Let us show again that \(E(y|x)\) is the oracle predictor under the squared error loss:

\[ \begin{aligned} R(f,P) &= E_{(x,y)}\left(\left(f(x)-y\right)^2\right) \\ &= E_{(x,y)}\left(\left(f(x)-E(y|x)+E(y|x)-y\right)^2\right) \\ &= E_{(x,y)}\left(\left(f(x)-E(y|x)\right)^2\right) + 2E_{(x,y)}\left({\color{red} \left(f(x)-E(y|x)\right)}\left(E(y|x)-y\right)\right) \\ &\quad + E_{(x,y)}\left(\left(E(y|x)-y\right)^2\right) \\ &= {\color{green} E_{(x,y)}\left(\left(f(x)-E(y|x)\right)^2\right)} + {\color{blue} E_{(x,y)}\left(\left(E(y|x)-y\right)^2\right)}, \end{aligned} \]

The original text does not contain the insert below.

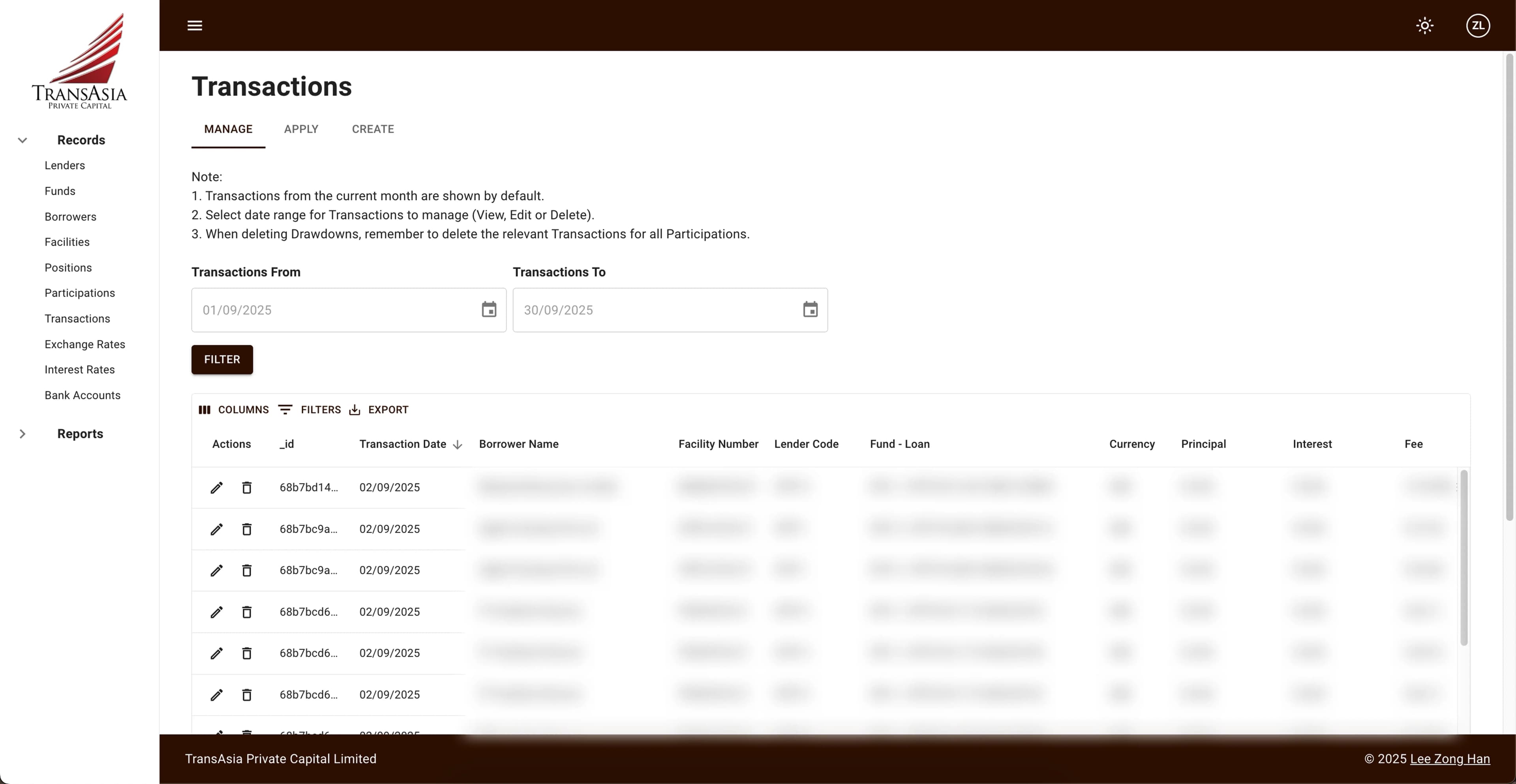Switch to the APPLY tab
Image resolution: width=1516 pixels, height=784 pixels.
[x=301, y=129]
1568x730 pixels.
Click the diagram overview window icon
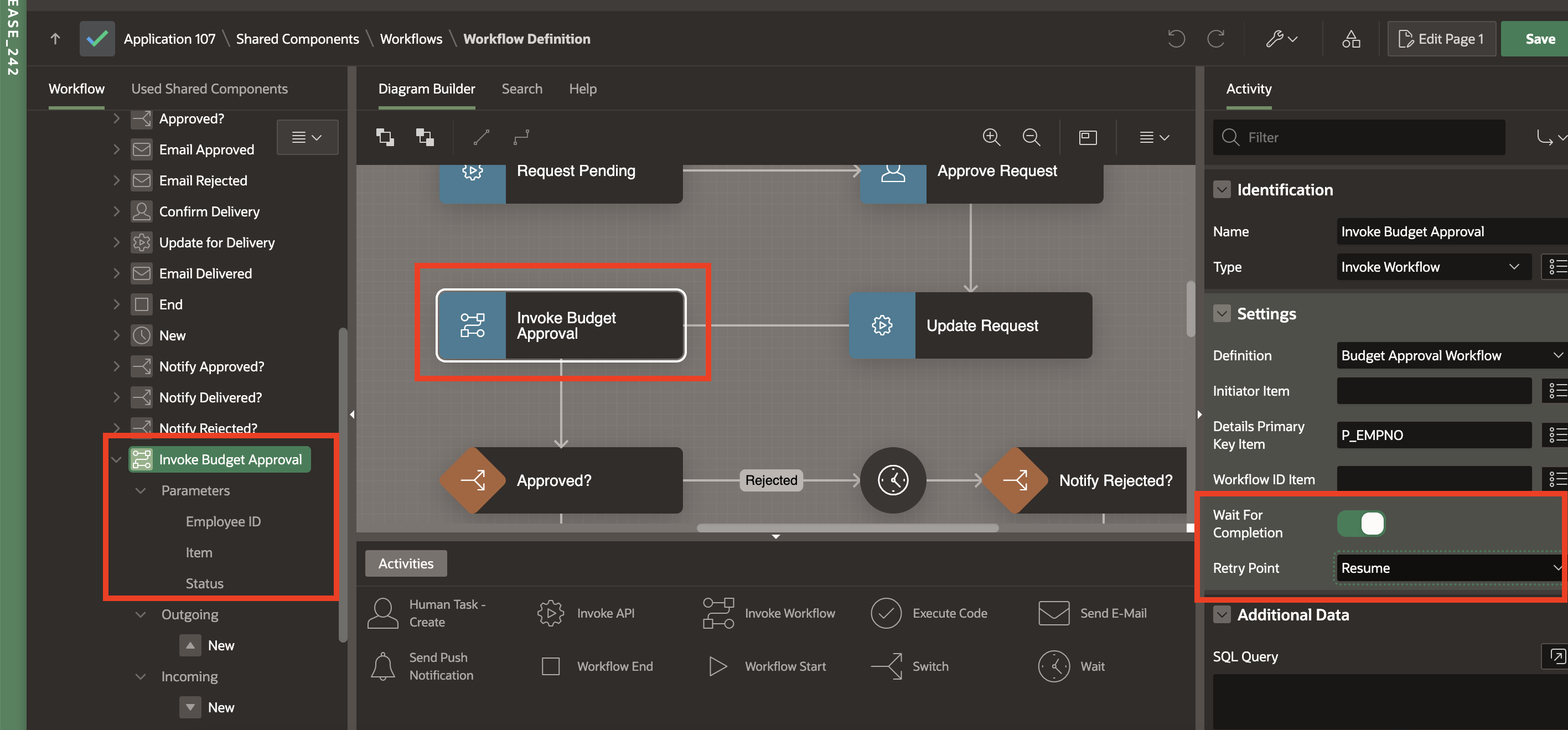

where the last equation is from the equivalent form of the Key Property regarding the above \(\color{red}{\text{red}}\) term as a function of \(x\). Note that both the \(\color{green}{\text{green}}\) and \(\color{blue}{\text{blue}}\) term are non-negative, and the \(\color{blue}{\text{blue}}\) term is independent of \(f\). Therefore, to minimize \(R(f,P)\), it is sufficient to minimize the \(\color{green}{\text{green}}\) term, and the minimizer \(f^*(x) = E(y|x)\).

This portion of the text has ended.